Noam Ross Senior Research Scientist, EcoHealth Alliance

Notes: Logistic GAMs are very useful for classification. However, to make the most of these models, we need to visualize logistic GAM outputs in an interpretable way. Here we'll learn how to modify plotting commands so as to make our logistic visualizations easy to understand.

Transforming Scales

Notes: In the last lesson we learned that when building GAMs for binary classification, outputs are in log-odds and need to be transformed by the logistic function to be interpreted as probabilities.


Log-odds plots

plot(binom_mod)

Notes: When we plot the output of a logistic GAM, we see the partial effect of smooths on the log-odds scale. It can be difficult to interpret this. We understand the shape of the effect, but the magnitude of the effect on probability is not immediately apparent.


Converting partial effects

plot(binom_mod, pages = 1, trans = plogis)

Notes: When plotting, we can convert our output to the probability scale by using the trans argument. The trans argument takes a function that transforms the output. So we can pass the plogis() logistic function to this argument, and all values in plots will be transformed from log-odds to probabilities.

As you can see, the outputs are now on a probability scale between zero and one. You can see the first term, which was previously linear, has a slight curve on this scale.


Converting partial effects (2)

plot(binom_mod, pages = 1, trans = plogis)

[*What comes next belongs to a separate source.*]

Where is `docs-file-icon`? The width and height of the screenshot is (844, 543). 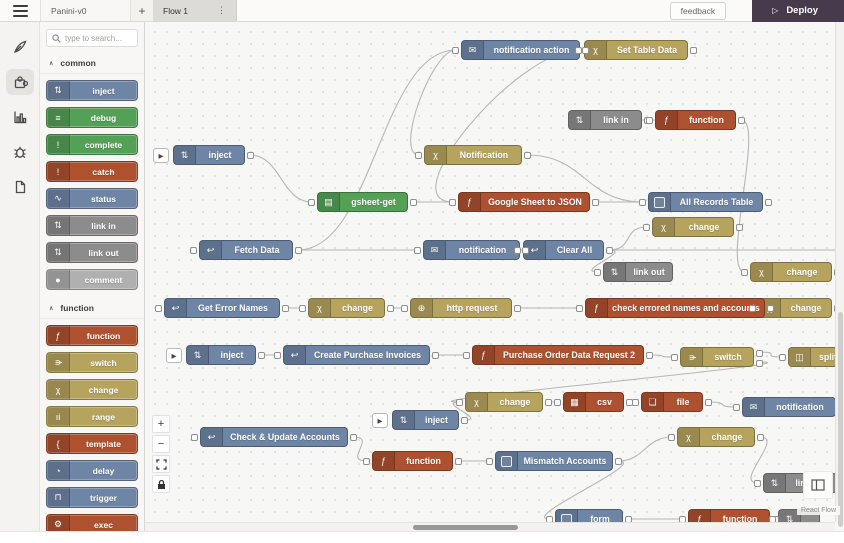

Notes: When we transform this way, we see our partial effects are all centered on an average value of 0.5. This is because we are looking at each partial effect with no intercept.


Adding an intercept

plot(binom_mod, pages = 1, trans = plogis,
     shift = coef(binom_mod)[1])

Notes: To incorporate the model intercept, we can use the shift argument that we learned earlier. shift adds its value to all model outputs, before the transformation in the function we pass to trans. So we shift our outputs by passing the intercept, extracting it from the model object with the coef() function.


Adding an intercept (2)

plot(binom_mod, pages = 1, trans = plogis,
     shift = coef(binom_mod)[1])

Notes: Now our partial effect plots have much more intuitive interpretation. Each partial effect plot can be interpreted as showing the probability of the outcome if all other variables were at their average value. At their own average value, you get only the effect of the intercept.

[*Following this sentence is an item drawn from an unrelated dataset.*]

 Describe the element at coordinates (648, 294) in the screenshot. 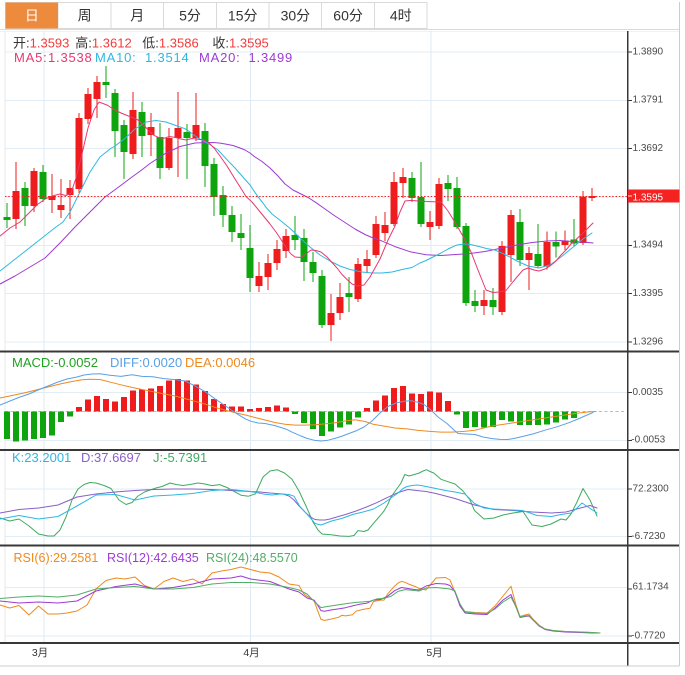

I see `svg-text: 1.3395` at that location.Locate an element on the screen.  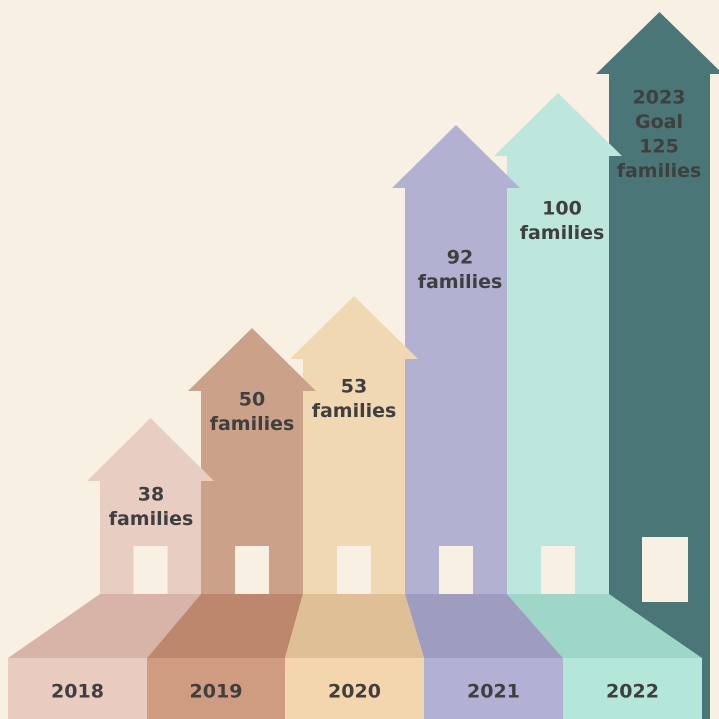
house-label: 2023 is located at coordinates (660, 98).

Here, we can see that the variable x1 affects the probability of the outcome, lowering it to just over 0.5 when x1's value is zero, to just over 0.8 when it's value is 1. x2's nonlinear effect is greater, pushing the outcome probability down to near 0.2 at its highest value.


Incorporating intercept uncertainty

plot(binom_mod, pages = 1, trans = plogis,
     shift = coef(binom_mod)[1],
     seWithMean = TRUE)

Notes: Earlier we learned about the seWithMean argument, which adds the intercept uncertainty to the smooth uncertainty. It is natural to include this uncertainty here, as we are adding the intercept term.

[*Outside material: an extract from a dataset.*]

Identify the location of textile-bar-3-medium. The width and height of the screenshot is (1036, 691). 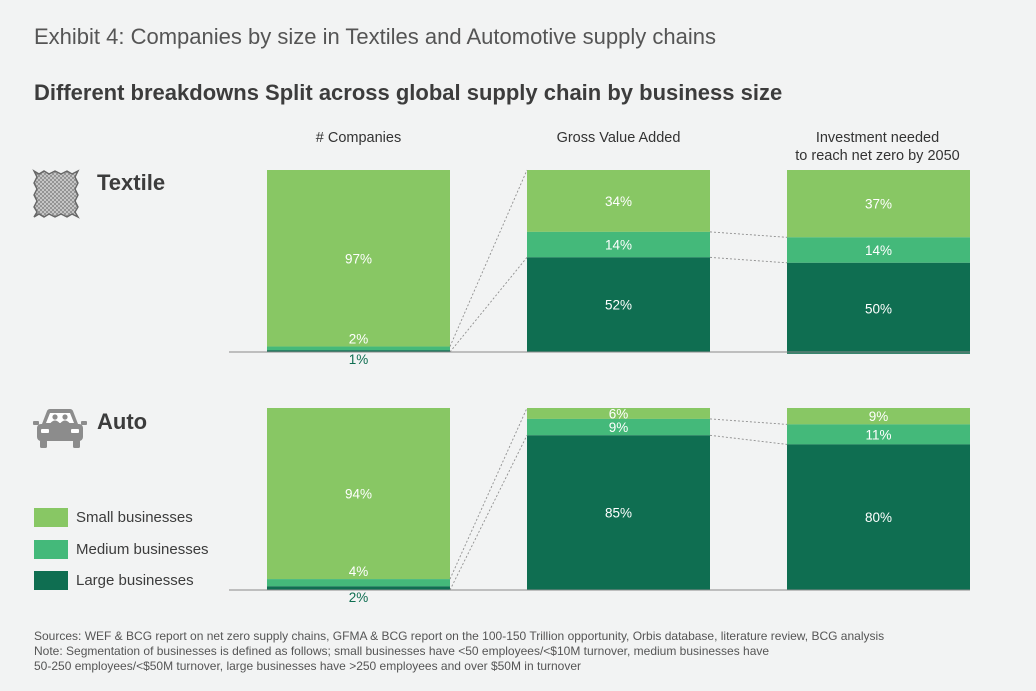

Now, the confidence intervals in our partial effect plots also have a natural interpretation. They may be interpreted as the range of uncertainty of the probability of the outcome for any value of the variable, holding other variables equal at their average value.


Improving the plot

plot(binom_mod, pages = 1, trans = plogis, shift = coef(binom_mod)[1],
     seWithMean = TRUE, rug = FALSE, shade = TRUE, shade.col = "lightgreen", 
     col = "purple")

Notes: Finally, we can always improve our plot by changing visual options as we did with earlier plots.